### Problem to solve
Would you return the lines that run from the start of the data below to the line with "Open APK Mirror's Twitter profile icon", both included, exactly as written and without pictures?

Screenshot grounding data
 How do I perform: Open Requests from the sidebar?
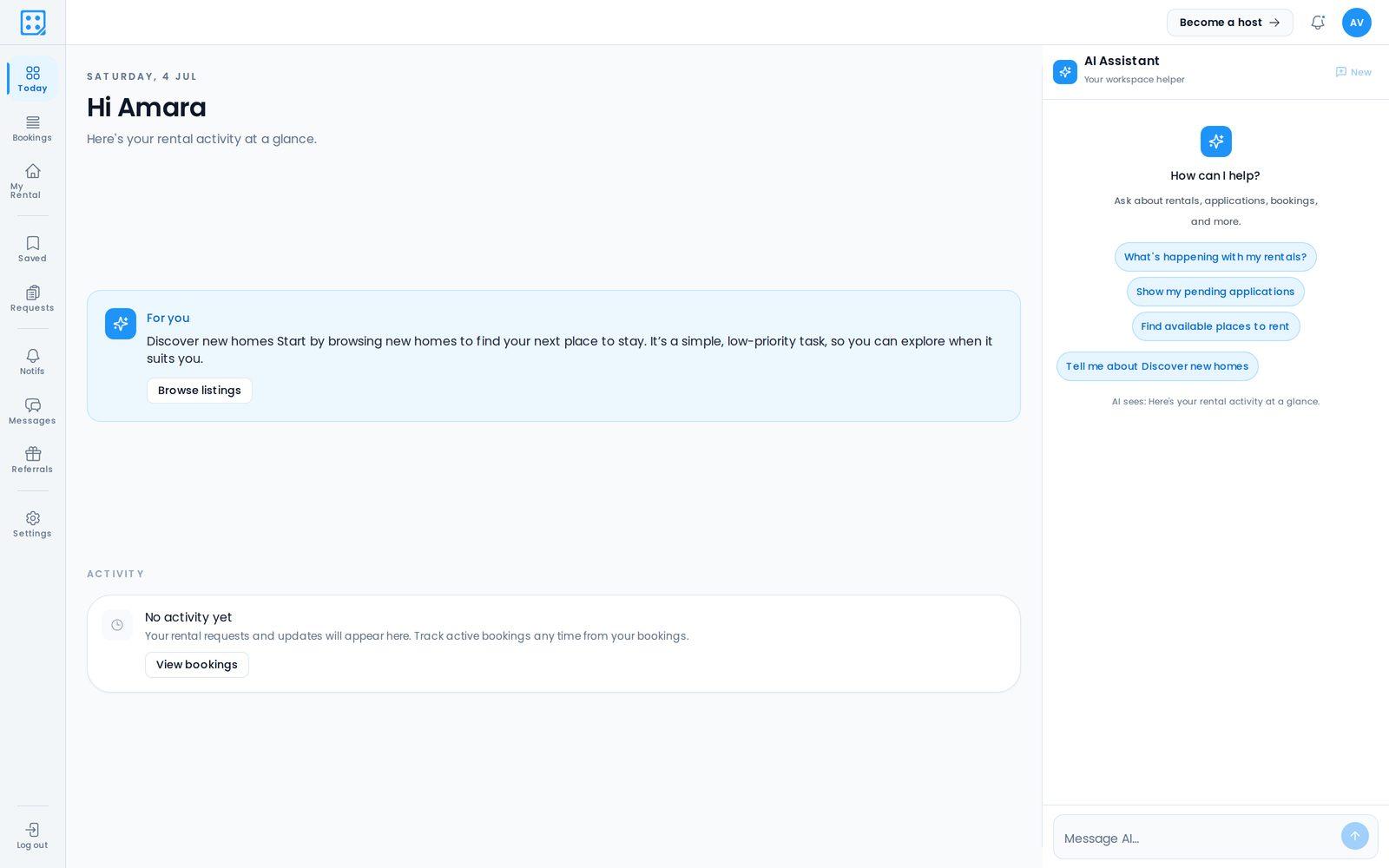tap(32, 299)
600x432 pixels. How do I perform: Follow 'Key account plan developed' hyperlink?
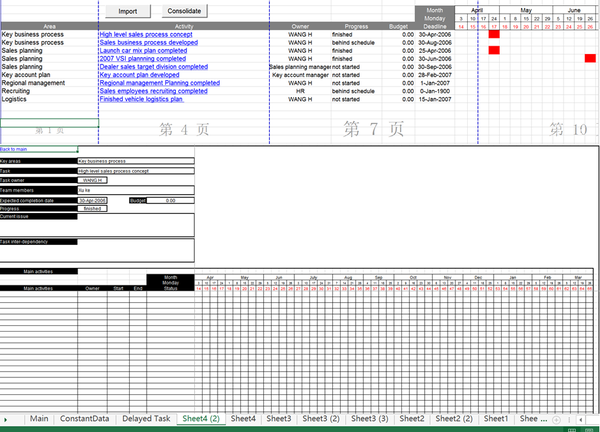139,75
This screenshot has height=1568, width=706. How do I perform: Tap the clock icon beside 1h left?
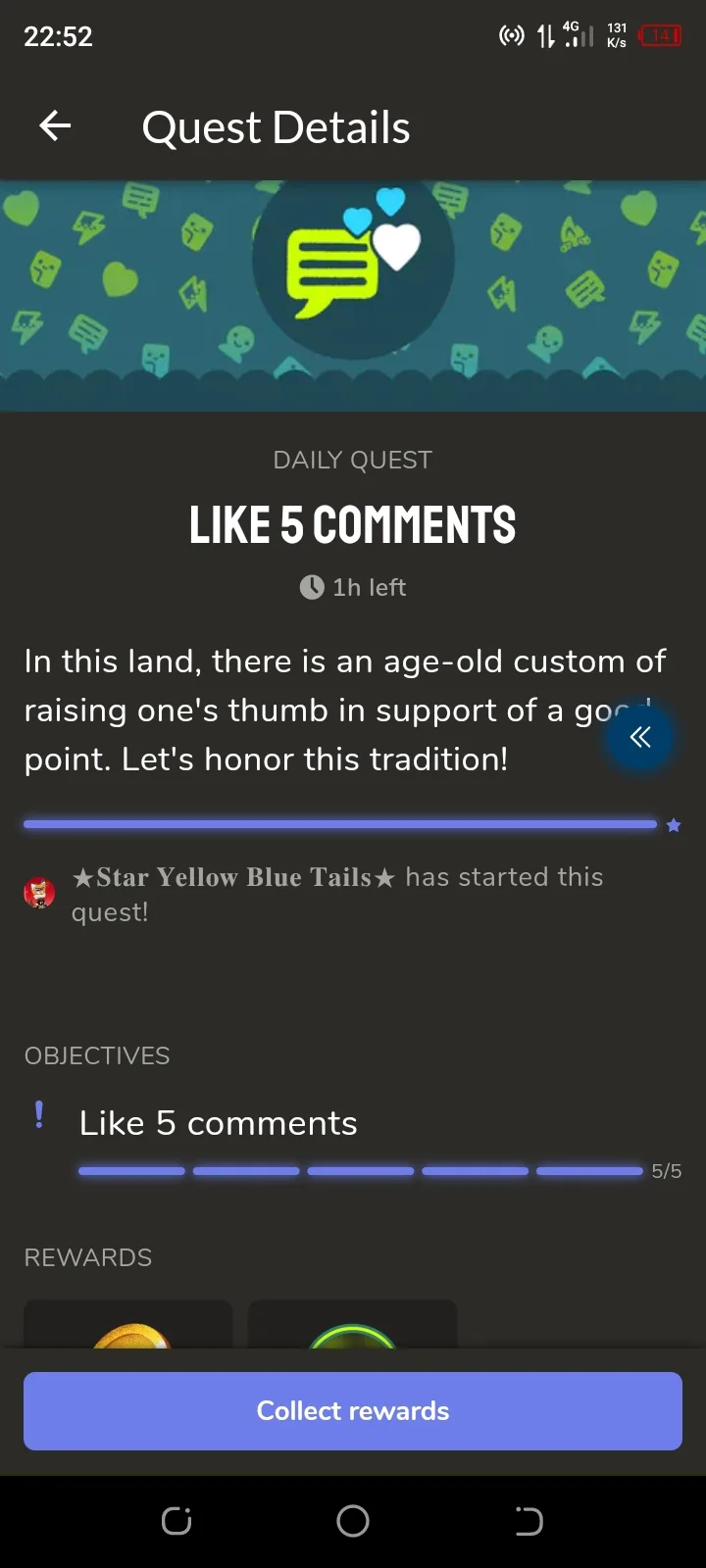tap(311, 587)
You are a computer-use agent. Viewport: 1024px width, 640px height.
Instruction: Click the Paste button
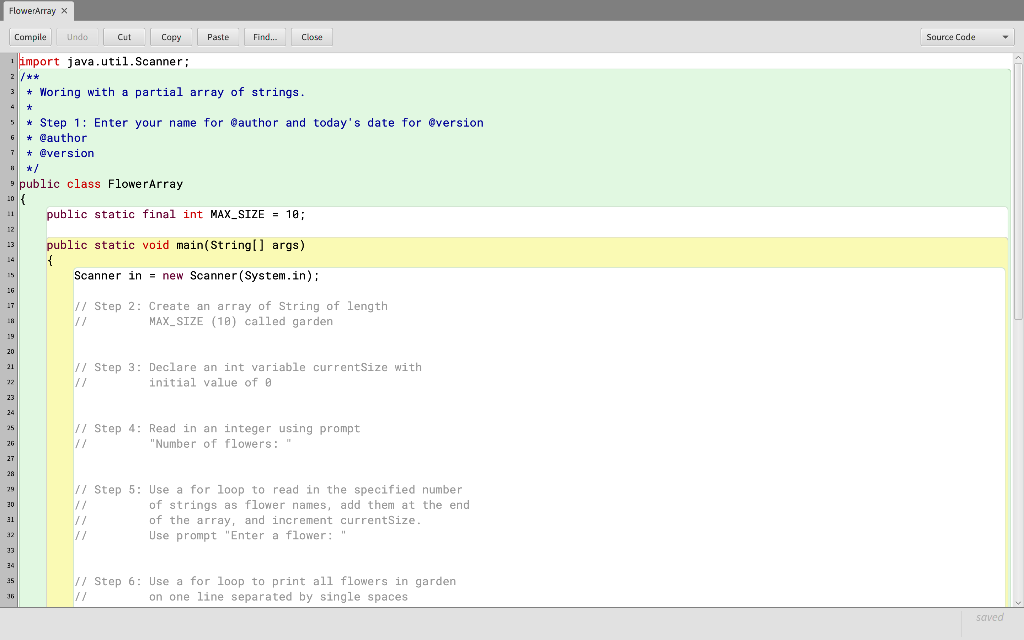coord(218,36)
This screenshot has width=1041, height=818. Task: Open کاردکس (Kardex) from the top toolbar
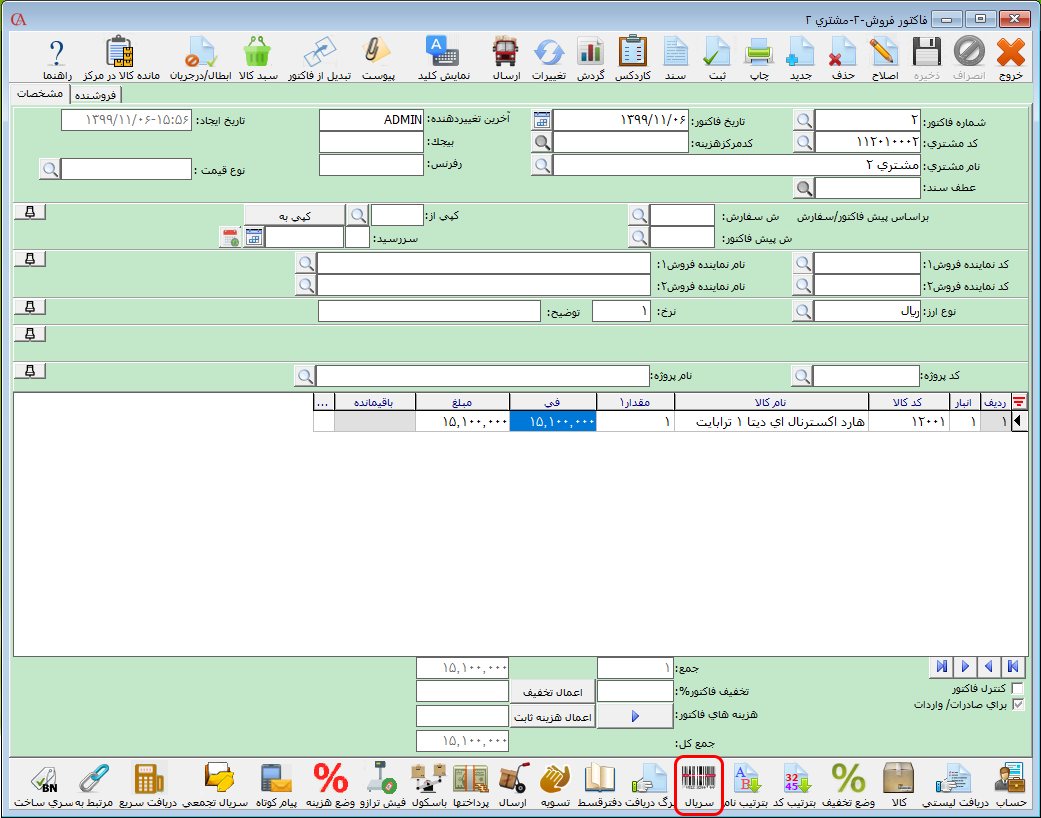pyautogui.click(x=632, y=58)
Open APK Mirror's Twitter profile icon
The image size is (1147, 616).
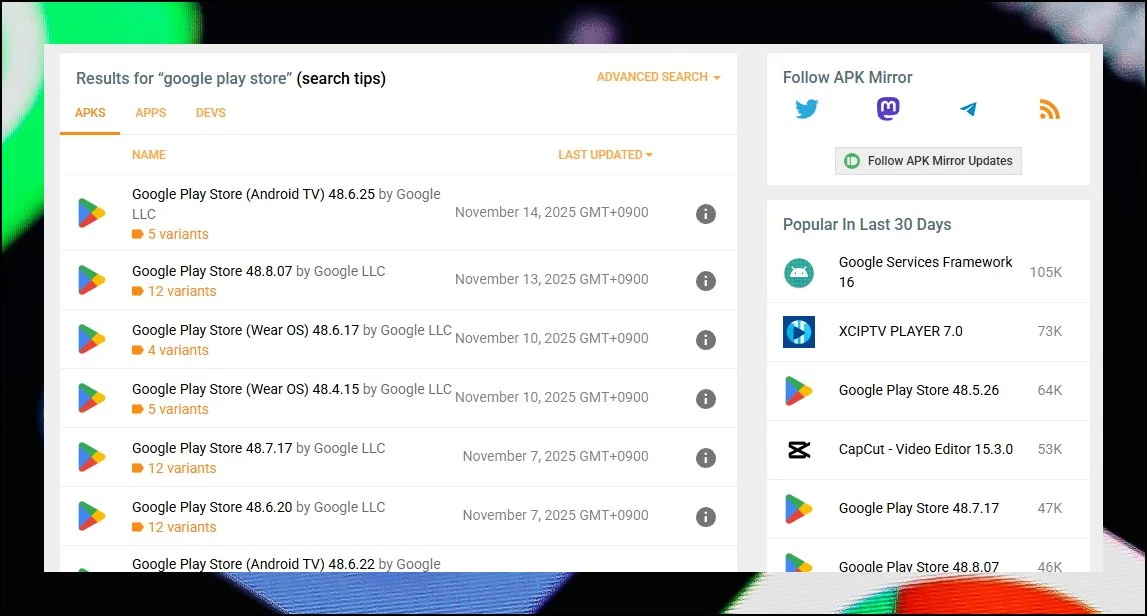click(807, 110)
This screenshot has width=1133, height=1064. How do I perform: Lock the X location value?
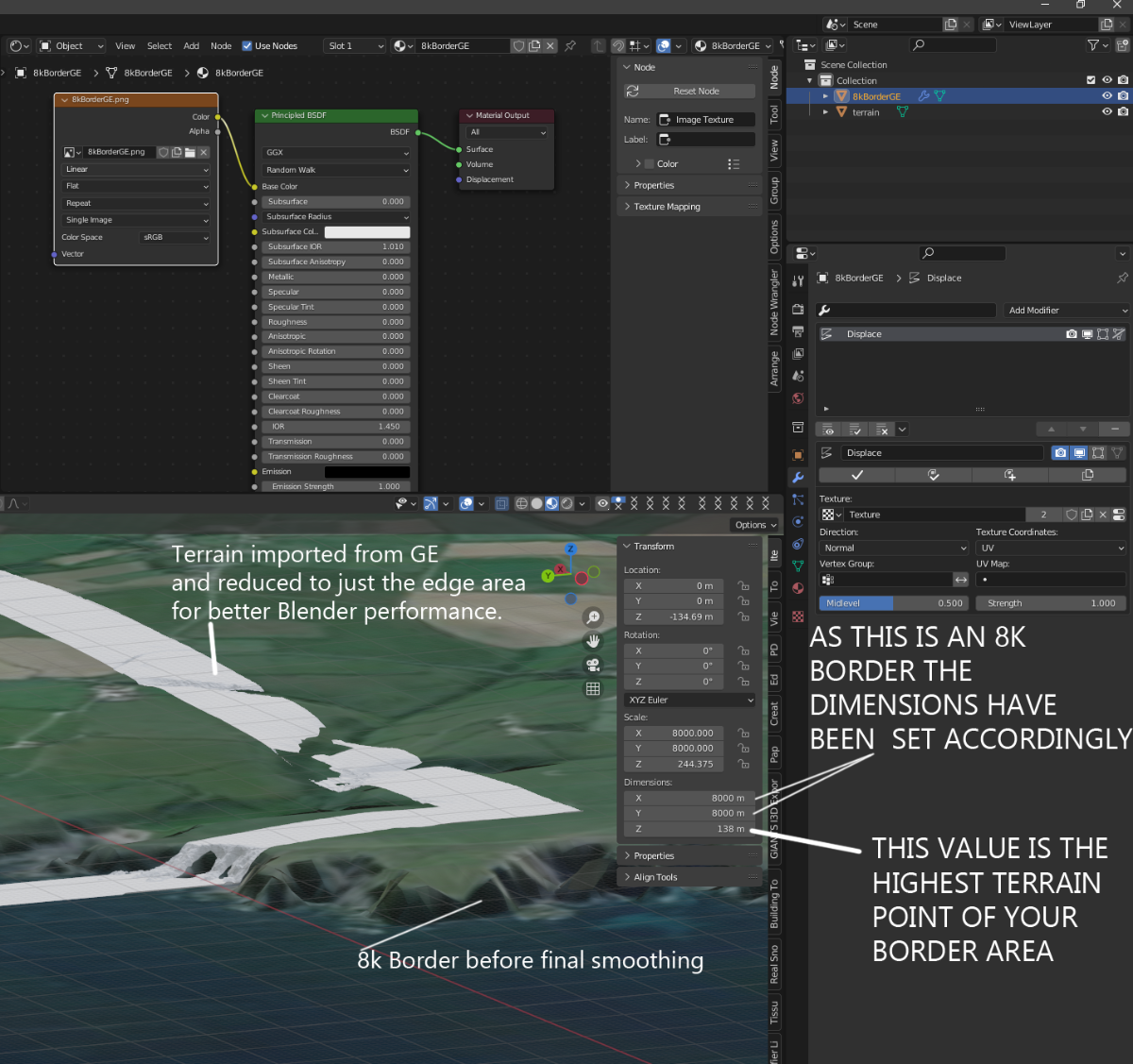click(743, 586)
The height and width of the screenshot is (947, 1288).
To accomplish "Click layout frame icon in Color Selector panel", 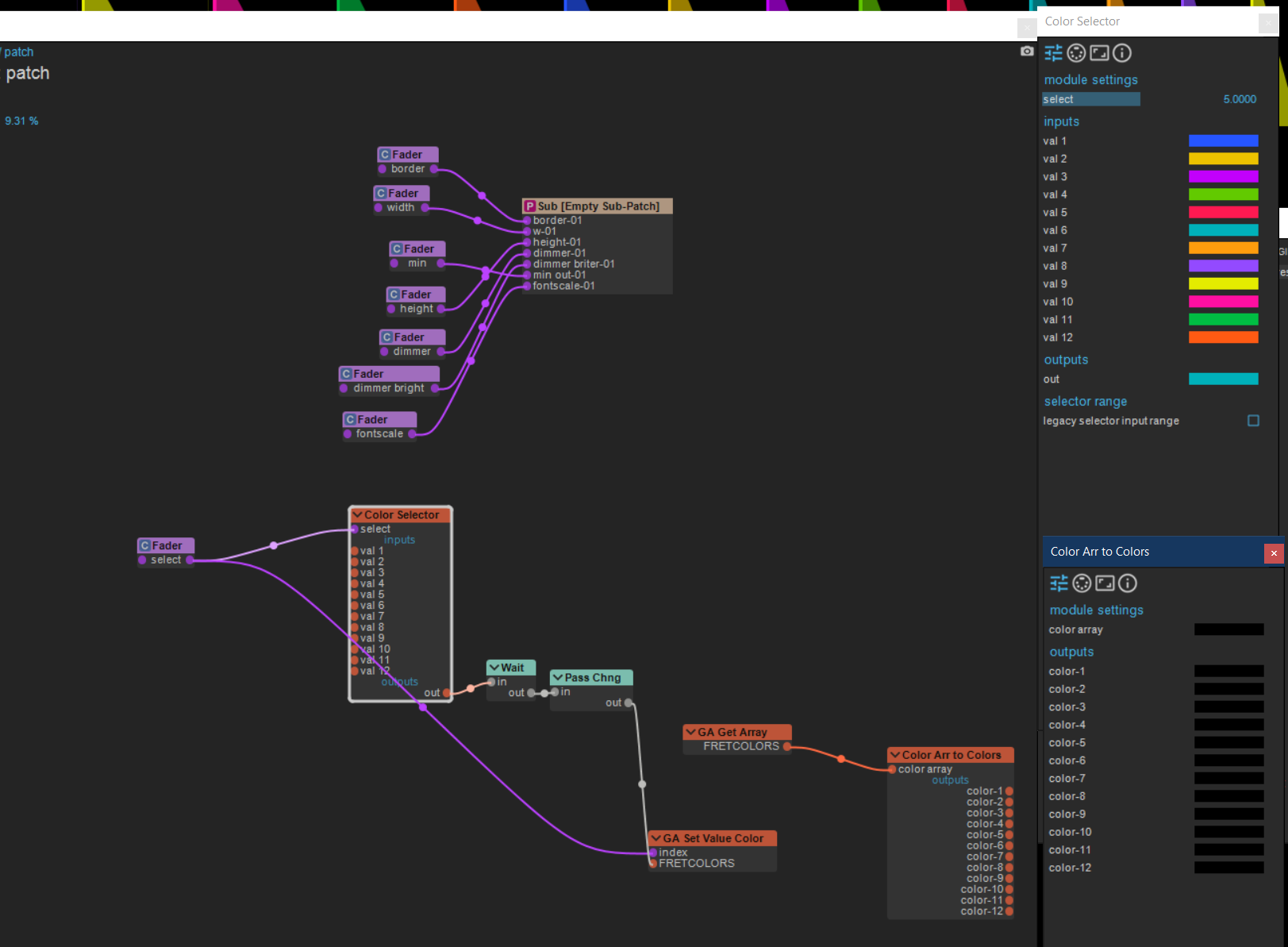I will [x=1099, y=53].
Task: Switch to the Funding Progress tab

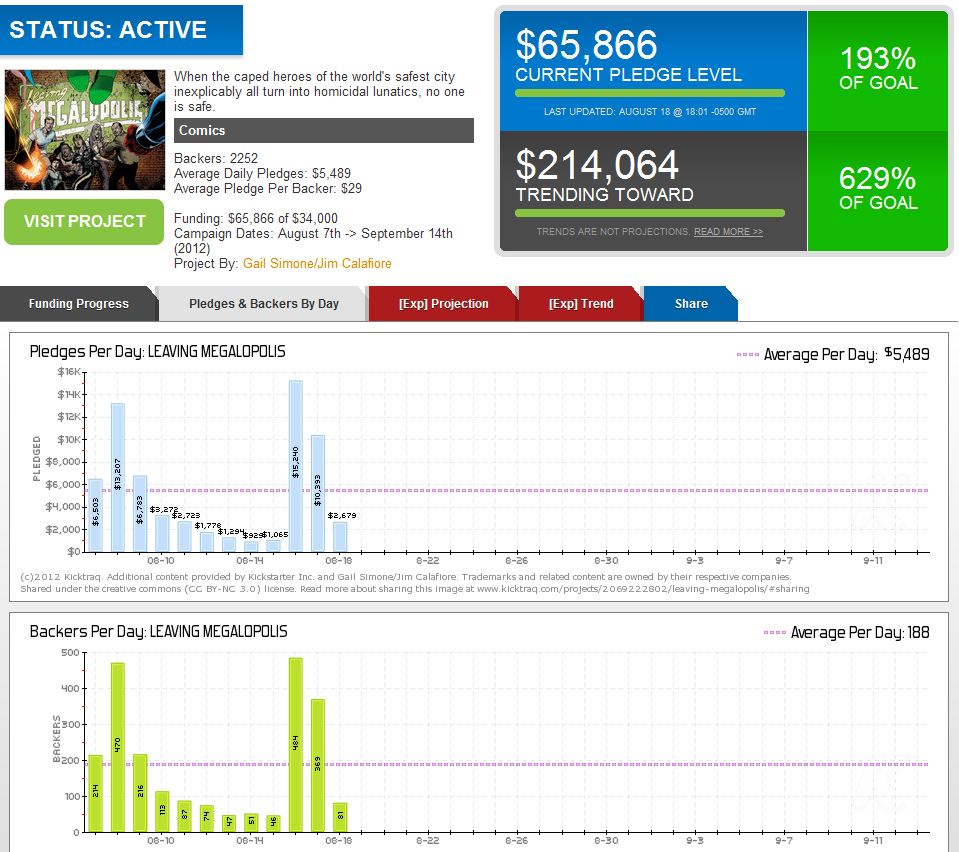Action: click(x=78, y=304)
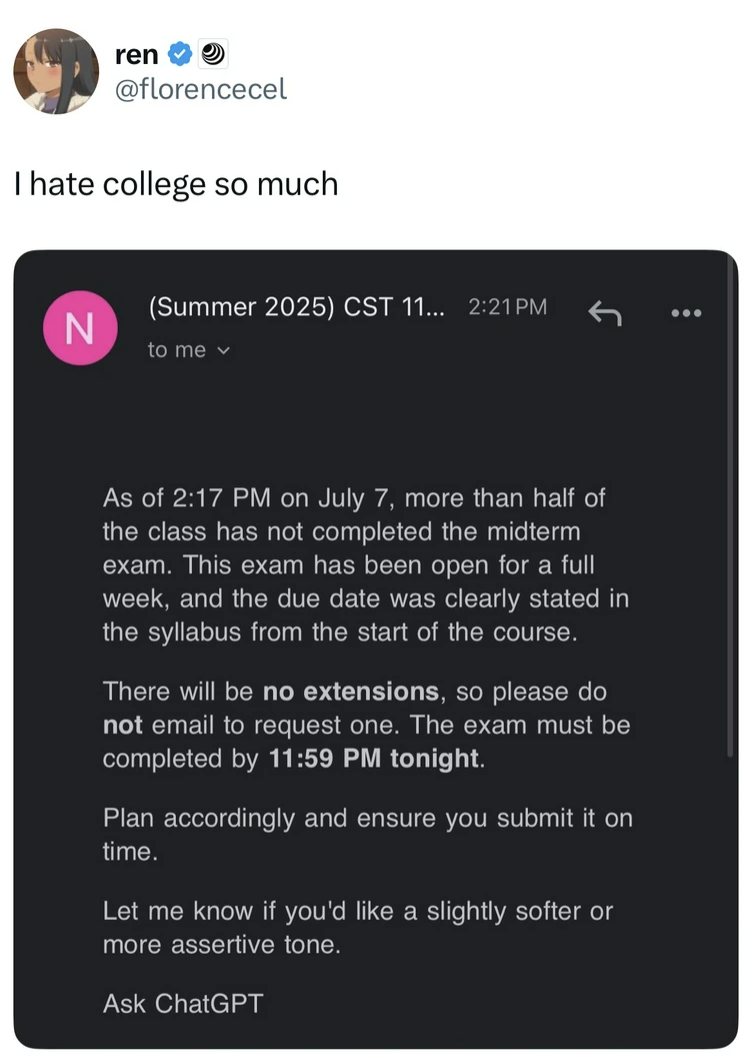Click the display name "ren"

(x=137, y=55)
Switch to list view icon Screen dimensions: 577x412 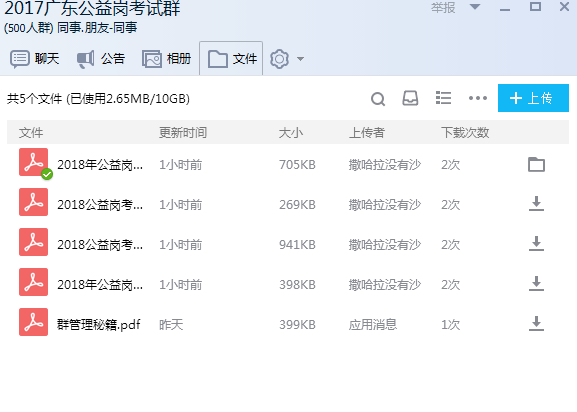pyautogui.click(x=443, y=98)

### Task response
 How do I perform: Open Requests from the sidebar?
tap(32, 299)
600x432 pixels. How do I perform: Follow 'Key account plan developed' hyperlink?
139,75
This screenshot has height=1568, width=706. How do I perform: Tap the clock icon beside 1h left?
tap(311, 587)
You are a computer-use agent. Viewport: 1024px width, 640px height.
Instruction: Click the Paste button
coord(218,36)
This screenshot has width=1041, height=818. Task: Open کاردکس (Kardex) from the top toolbar
pyautogui.click(x=632, y=58)
Open APK Mirror's Twitter profile icon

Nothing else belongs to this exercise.